Grading the quality of evidence and the strength of recommendations

Judgments about evidence and recommendations in healthcare are complex. For example, those making recommendations have to decide between recommending selective serotonin reuptake inhibitors (SSRI’s) and tricyclics for the treatment of moderate depression, which outcomes to consider, which evidence to include for each outcome, how to assess the quality of that evidence, and how to determine if SSRI’s do more good than harm compared with tricyclics. Because resources are always limited and money that is allocated to treating depression cannot be spent on other worthwhile interventions, they may also need to decide whether any incremental health benefits are worth the additional costs.

Systematic reviews of the effects of healthcare provide essential, but not sufficient information for making well informed decisions. Reviewers and people who use reviews draw conclusions about the quality of the evidence, either implicitly or explicitly. Such judgments guide subsequent decisions. For example, clinical actions are likely to differ depending on whether one concludes that the evidence that warfarin reduces the risk of stroke in patients with atrial fibrillation is convincing (high quality) or that it is unconvincing (low quality).

Similarly, practice guidelines and people who use them draw conclusions about the strength of recommendations, either implicitly or explicitly. Using the same example, a guideline that recommends that patients with atrial fibrillation should be treated may suggest that all patients definitely should be treated or that patients should probably be treated, implying that treatment may not be warranted in all patients.

A systematic and explicit approach to making judgments such as these can help to prevent errors, facilitate critical appraisal of these judgments, and can help to improve communication of this information.

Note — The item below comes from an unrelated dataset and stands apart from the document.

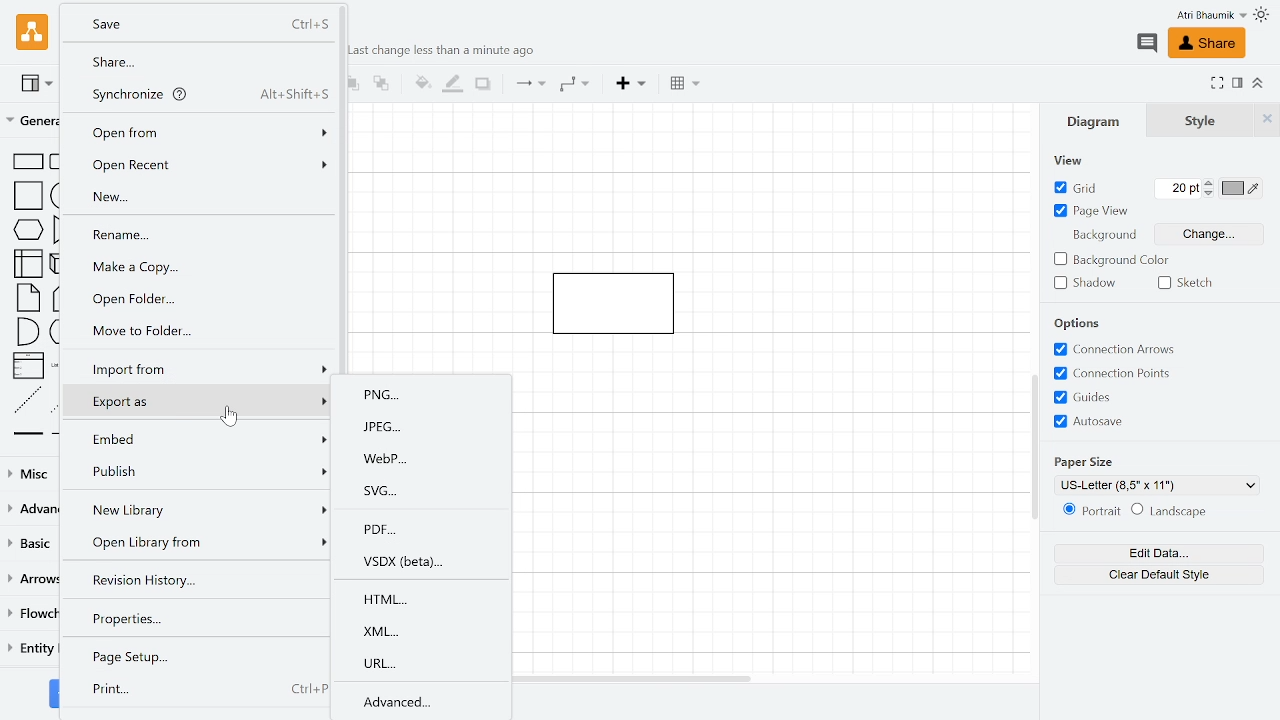 The image size is (1280, 720). Describe the element at coordinates (1067, 160) in the screenshot. I see `view` at that location.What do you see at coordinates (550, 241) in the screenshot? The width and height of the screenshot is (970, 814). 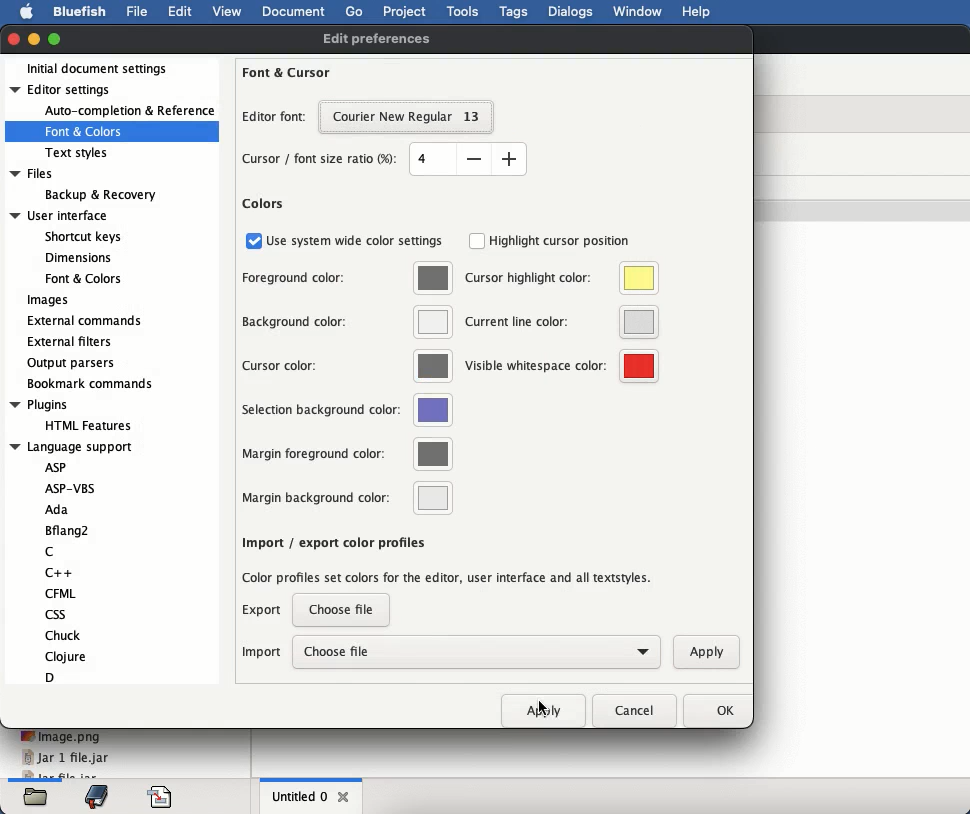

Since the 1970’s a growing number of organizations have employed various systems to grade the quality (level) of evidence and the strength of recommendations. Unfortunately, different organizations use different systems to grade evidence and recommendations. The same evidence and recommendation could be graded as “II-2, B”, “C+, 1”, or “strong evidence, strongly recommended” depending on which system is used. This is confusing and impedes effective communication.